PROBLEM DESCRIPTION: Please write out each entry exactly as it appears.

MATERIAL FOR THIS EXERCISE:

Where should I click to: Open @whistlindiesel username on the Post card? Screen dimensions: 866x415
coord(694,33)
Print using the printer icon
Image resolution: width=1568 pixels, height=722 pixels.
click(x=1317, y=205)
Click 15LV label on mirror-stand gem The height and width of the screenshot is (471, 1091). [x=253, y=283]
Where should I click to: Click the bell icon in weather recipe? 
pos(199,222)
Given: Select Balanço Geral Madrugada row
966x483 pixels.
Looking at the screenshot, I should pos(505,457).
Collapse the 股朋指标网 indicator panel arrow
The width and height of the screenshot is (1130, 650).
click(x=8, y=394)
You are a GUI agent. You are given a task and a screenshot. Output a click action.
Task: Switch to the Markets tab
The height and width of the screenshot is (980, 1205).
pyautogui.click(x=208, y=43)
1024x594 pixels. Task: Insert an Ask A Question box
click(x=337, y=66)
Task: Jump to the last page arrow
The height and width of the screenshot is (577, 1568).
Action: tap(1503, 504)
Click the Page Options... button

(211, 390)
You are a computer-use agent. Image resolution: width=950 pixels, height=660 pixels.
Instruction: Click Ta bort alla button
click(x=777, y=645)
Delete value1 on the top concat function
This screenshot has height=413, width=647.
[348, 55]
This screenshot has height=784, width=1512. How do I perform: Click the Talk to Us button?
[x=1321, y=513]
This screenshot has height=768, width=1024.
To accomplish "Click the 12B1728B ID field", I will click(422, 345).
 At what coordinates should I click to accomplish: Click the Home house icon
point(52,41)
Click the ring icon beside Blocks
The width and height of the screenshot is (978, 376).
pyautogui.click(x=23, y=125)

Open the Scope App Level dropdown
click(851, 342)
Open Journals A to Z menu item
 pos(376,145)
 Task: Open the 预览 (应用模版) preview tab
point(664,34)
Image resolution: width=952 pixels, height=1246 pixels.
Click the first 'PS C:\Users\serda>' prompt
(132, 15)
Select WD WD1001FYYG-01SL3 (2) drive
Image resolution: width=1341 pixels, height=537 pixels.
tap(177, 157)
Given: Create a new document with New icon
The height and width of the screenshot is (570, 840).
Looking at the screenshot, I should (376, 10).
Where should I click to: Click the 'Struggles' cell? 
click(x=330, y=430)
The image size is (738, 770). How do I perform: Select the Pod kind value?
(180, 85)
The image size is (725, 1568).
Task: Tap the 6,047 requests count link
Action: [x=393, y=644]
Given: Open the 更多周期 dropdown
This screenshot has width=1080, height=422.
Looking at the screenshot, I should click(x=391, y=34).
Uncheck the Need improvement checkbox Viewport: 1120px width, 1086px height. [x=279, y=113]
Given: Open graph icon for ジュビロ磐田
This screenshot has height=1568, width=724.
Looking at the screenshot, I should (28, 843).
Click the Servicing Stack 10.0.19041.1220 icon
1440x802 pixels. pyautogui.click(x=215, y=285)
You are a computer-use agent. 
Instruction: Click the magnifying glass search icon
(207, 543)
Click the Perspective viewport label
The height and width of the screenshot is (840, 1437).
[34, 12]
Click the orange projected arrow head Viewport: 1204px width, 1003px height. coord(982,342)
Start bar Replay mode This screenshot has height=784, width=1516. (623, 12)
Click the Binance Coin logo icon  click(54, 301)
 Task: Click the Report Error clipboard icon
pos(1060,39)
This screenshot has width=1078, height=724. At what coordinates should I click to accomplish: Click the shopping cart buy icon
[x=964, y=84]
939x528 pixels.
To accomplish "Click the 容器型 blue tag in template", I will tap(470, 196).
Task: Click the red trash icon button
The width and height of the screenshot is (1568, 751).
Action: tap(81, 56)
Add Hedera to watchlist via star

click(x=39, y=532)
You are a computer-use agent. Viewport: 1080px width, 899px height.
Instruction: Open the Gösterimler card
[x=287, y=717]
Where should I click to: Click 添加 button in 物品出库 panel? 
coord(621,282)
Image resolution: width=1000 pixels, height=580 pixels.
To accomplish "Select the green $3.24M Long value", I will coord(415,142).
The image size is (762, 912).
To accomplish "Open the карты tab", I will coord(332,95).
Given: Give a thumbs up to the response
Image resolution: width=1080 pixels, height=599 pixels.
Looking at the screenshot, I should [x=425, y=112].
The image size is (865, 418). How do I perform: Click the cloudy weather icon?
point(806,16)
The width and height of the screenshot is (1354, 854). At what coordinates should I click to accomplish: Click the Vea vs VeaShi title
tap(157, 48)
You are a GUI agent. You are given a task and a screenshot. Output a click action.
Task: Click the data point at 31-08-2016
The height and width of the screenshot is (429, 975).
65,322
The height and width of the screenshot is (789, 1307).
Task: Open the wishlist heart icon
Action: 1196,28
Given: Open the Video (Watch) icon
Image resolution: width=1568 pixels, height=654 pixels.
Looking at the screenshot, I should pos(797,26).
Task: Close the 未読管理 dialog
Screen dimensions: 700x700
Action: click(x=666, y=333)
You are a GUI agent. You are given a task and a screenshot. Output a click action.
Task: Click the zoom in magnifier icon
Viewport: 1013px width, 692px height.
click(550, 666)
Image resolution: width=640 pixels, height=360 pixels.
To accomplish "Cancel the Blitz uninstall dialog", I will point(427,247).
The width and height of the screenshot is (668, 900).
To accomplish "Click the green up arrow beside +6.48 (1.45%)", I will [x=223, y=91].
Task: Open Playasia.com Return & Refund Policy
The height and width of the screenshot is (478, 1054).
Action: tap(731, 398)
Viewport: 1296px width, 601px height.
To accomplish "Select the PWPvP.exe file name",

TASK ANSWER:
Where should I click to: Open @whistlindiesel username on the Post card? Screen dimensions: 866x415
coord(694,33)
Print using the printer icon
Image resolution: width=1568 pixels, height=722 pixels.
click(x=1317, y=205)
Click 15LV label on mirror-stand gem The height and width of the screenshot is (471, 1091). [x=253, y=283]
Where should I click to: Click the bell icon in weather recipe? 
pos(199,222)
Given: Select Balanço Geral Madrugada row
966x483 pixels.
Looking at the screenshot, I should pos(505,457).
Collapse the 股朋指标网 indicator panel arrow
The width and height of the screenshot is (1130, 650).
click(x=8, y=394)
You are a GUI agent. You are given a task and a screenshot. Output a click action.
Task: Switch to the Markets tab
The height and width of the screenshot is (980, 1205).
pyautogui.click(x=208, y=43)
1024x594 pixels. Task: Insert an Ask A Question box
click(x=337, y=66)
Task: Jump to the last page arrow
The height and width of the screenshot is (577, 1568).
Action: tap(1503, 504)
Click the Page Options... button

(211, 390)
You are a computer-use agent. Image resolution: width=950 pixels, height=660 pixels.
Instruction: Click Ta bort alla button
click(x=777, y=645)
Delete value1 on the top concat function
This screenshot has height=413, width=647.
[348, 55]
This screenshot has height=784, width=1512. How do I perform: Click the Talk to Us button?
[x=1321, y=513]
This screenshot has height=768, width=1024.
To accomplish "Click the 12B1728B ID field", I will click(422, 345).
 At what coordinates should I click to accomplish: Click the Home house icon
point(52,41)
Click the ring icon beside Blocks
The width and height of the screenshot is (978, 376).
pyautogui.click(x=23, y=125)

Open the Scope App Level dropdown
click(851, 342)
Open Journals A to Z menu item
 pos(376,145)
 Task: Open the 预览 (应用模版) preview tab
point(664,34)
Image resolution: width=952 pixels, height=1246 pixels.
Click the first 'PS C:\Users\serda>' prompt
(132, 15)
Select WD WD1001FYYG-01SL3 (2) drive
Image resolution: width=1341 pixels, height=537 pixels.
tap(177, 157)
Given: Create a new document with New icon
The height and width of the screenshot is (570, 840).
Looking at the screenshot, I should (376, 10).
Where should I click to: Click the 'Struggles' cell? 
click(x=330, y=430)
The image size is (738, 770). How do I perform: Select the Pod kind value?
(180, 85)
The image size is (725, 1568).
Task: Tap the 6,047 requests count link
Action: [x=393, y=644]
Given: Open the 更多周期 dropdown
This screenshot has width=1080, height=422.
Looking at the screenshot, I should click(x=391, y=34).
Uncheck the Need improvement checkbox Viewport: 1120px width, 1086px height. [x=279, y=113]
Given: Open graph icon for ジュビロ磐田
This screenshot has height=1568, width=724.
Looking at the screenshot, I should (28, 843).
Click the Servicing Stack 10.0.19041.1220 icon
1440x802 pixels. pyautogui.click(x=215, y=285)
You are a computer-use agent. 
Instruction: Click the magnifying glass search icon
(207, 543)
Click the Perspective viewport label
The height and width of the screenshot is (840, 1437).
[34, 12]
Click the orange projected arrow head Viewport: 1204px width, 1003px height. coord(982,342)
Start bar Replay mode This screenshot has height=784, width=1516. (623, 12)
Click the Binance Coin logo icon  click(54, 301)
 Task: Click the Report Error clipboard icon
pos(1060,39)
This screenshot has width=1078, height=724. At what coordinates should I click to accomplish: Click the shopping cart buy icon
[x=964, y=84]
939x528 pixels.
To accomplish "Click the 容器型 blue tag in template", I will tap(470, 196).
Task: Click the red trash icon button
The width and height of the screenshot is (1568, 751).
Action: tap(81, 56)
Add Hedera to watchlist via star

click(x=39, y=532)
You are a computer-use agent. Viewport: 1080px width, 899px height.
Instruction: Open the Gösterimler card
[x=287, y=717]
Where should I click to: Click 添加 button in 物品出库 panel? 
coord(621,282)
Image resolution: width=1000 pixels, height=580 pixels.
To accomplish "Select the green $3.24M Long value", I will coord(415,142).
The image size is (762, 912).
To accomplish "Open the карты tab", I will coord(332,95).
Given: Give a thumbs up to the response
Image resolution: width=1080 pixels, height=599 pixels.
Looking at the screenshot, I should [x=425, y=112].
The image size is (865, 418). How do I perform: Click the cloudy weather icon?
point(806,16)
The width and height of the screenshot is (1354, 854). At what coordinates should I click to accomplish: Click the Vea vs VeaShi title
tap(157, 48)
You are a GUI agent. You are given a task and a screenshot. Output a click action.
Task: Click the data point at 31-08-2016
The height and width of the screenshot is (429, 975).
65,322
The height and width of the screenshot is (789, 1307).
Task: Open the wishlist heart icon
Action: 1196,28
Given: Open the Video (Watch) icon
Image resolution: width=1568 pixels, height=654 pixels.
Looking at the screenshot, I should pos(797,26).
Task: Close the 未読管理 dialog
Screen dimensions: 700x700
Action: click(x=666, y=333)
You are a GUI agent. You are given a task and a screenshot. Output a click action.
Task: Click the zoom in magnifier icon
Viewport: 1013px width, 692px height.
click(550, 666)
Image resolution: width=640 pixels, height=360 pixels.
To accomplish "Cancel the Blitz uninstall dialog", I will point(427,247).
The width and height of the screenshot is (668, 900).
To accomplish "Click the green up arrow beside +6.48 (1.45%)", I will [x=223, y=91].
Task: Open Playasia.com Return & Refund Policy
The height and width of the screenshot is (478, 1054).
Action: tap(731, 398)
Viewport: 1296px width, 601px height.
To accomplish "Select the PWPvP.exe file name",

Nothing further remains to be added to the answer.